Text excerpt START

Investing in a Roth IRA gives you the opportunity to make withdrawals of your earnings without having to pay income tax on those earnings --- if you follow the rules. Earnings must meet specific criteria to be withdrawn on a tax-free basis. If earnings are withdrawn for any reason other than for specific exceptions, not only are withdrawals taxable, but they're also subject to a 10 percent penalty.

  1. The 5-Year Rule

    • The key rule to Roth IRAs is that the account must be at least five years old for earnings in a Roth IRA to be withdrawn tax-free. Any distribution of earnings within the first five years of opening a Roth IRA is treated as a taxable event, even if it's for one of the specified exceptions in the IRS regulations. Deposits made into the account can be withdrawn at any time without tax consequences because they're "after-tax" dollars, meaning that you didn't receive a tax deduction for the contributions.

    Age Restriction

    • Distributions of earnings taken before you're 59 1/2 years old are normally treated as taxable distributions. These distributions are also subject to a 10 percent early withdrawal penalty. Certain exceptions permit early distributions of earnings without penalties or tax consequences as long as the Roth IRA is at least five years old.

    Tax-Free, Penalty-Free Exceptions

    • The IRS regulations concerning Roth IRA distributions allow earnings distributions to be taken on a tax-free and penalty-free basis for three exceptions: the death or disability of the owner of the Roth IRA, or if the funds are being used to purchase or rebuild a first home. It should be noted that the IRS regulations may limit the amount of earnings that can be taken tax-free for a first-time home purchase.

    Penalty-Free Exceptions

    • The IRS tax code allows for four additional exceptions where earnings can be withdrawn from a Roth IRA. These withdrawals are taxable but aren't subject to the 10 percent early withdrawal penalty as long as the Roth IRA is at least five years old. The distributions must be used for higher education expenses; to pay for medical expenses that exceed 7 1/2 percent of your adjusted gross income; or to pay for health insurance premiums during unemployment.

      The final exception involves taking "substantially equal periodic payments," also known as a Rule 72t distribution. Rule 72t distributions are used by people prior to age 59 1/2 who want to take penalty-free distributions from an IRA. According to the IRA Required Minimum Distribution website, the payments must continue for whichever time period is longer: five years or until the investor reaches age 59 1/2. Using Rule 72t can be quite complicated; working with a financial planner who can help you navigate the process is recommended.

    Warning

    • Before taking earnings from your Roth IRA, consider whether or not you have exhausted all other available resources. Preretirement distributions of Roth IRA earnings shouldn't be taken casually.

Text excerpt END
Material supplied START

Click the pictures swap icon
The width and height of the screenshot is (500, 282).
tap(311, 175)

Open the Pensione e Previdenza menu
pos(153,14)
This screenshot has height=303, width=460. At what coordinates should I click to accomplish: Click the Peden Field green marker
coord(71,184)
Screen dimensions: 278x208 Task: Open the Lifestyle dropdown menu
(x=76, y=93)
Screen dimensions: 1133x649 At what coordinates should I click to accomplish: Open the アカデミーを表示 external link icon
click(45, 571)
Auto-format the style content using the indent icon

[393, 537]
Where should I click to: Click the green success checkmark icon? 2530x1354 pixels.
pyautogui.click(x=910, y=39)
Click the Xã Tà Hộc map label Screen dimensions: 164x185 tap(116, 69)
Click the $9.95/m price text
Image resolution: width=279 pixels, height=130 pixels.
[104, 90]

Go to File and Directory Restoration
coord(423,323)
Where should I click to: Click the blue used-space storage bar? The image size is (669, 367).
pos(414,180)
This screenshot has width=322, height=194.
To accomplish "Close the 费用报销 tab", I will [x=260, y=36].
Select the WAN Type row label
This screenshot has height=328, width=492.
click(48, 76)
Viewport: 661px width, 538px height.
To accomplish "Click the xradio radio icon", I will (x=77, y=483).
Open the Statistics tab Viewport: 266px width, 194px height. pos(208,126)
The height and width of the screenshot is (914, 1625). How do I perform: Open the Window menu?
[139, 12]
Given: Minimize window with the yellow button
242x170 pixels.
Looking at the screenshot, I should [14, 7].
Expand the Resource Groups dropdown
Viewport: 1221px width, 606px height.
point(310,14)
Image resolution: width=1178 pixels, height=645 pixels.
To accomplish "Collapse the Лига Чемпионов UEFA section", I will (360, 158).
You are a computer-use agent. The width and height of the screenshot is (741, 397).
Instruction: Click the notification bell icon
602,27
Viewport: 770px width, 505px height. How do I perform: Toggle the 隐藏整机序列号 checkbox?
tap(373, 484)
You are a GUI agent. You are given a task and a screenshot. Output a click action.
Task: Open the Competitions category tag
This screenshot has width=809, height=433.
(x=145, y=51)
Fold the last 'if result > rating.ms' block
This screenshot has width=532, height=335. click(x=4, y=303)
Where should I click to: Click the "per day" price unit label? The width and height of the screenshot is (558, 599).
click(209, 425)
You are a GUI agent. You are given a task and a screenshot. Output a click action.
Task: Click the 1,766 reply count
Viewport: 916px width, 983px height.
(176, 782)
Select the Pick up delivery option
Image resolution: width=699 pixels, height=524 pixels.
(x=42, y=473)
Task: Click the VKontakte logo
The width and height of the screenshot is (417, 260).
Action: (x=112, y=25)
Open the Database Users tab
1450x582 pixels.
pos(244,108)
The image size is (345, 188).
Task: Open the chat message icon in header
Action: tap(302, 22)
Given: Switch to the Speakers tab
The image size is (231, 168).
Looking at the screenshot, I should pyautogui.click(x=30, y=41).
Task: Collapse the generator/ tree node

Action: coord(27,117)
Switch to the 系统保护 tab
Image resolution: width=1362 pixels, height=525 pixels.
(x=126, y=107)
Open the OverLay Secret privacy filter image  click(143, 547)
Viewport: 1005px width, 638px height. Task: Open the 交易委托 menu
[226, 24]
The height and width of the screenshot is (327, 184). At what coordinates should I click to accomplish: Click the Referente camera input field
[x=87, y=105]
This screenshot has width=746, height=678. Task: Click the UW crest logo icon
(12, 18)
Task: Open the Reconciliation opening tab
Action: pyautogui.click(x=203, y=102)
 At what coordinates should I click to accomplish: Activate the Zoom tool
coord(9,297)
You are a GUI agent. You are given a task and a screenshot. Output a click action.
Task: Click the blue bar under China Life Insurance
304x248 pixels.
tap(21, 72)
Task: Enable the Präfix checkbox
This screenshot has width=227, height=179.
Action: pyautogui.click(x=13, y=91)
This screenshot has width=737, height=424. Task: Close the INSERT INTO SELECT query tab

Material supplied END

# [What you need to do]
Please answer from the Roth IRA text above: how old must the account be for its earnings to be withdrawn tax-free?

# [Completed exercise]
At least five years old.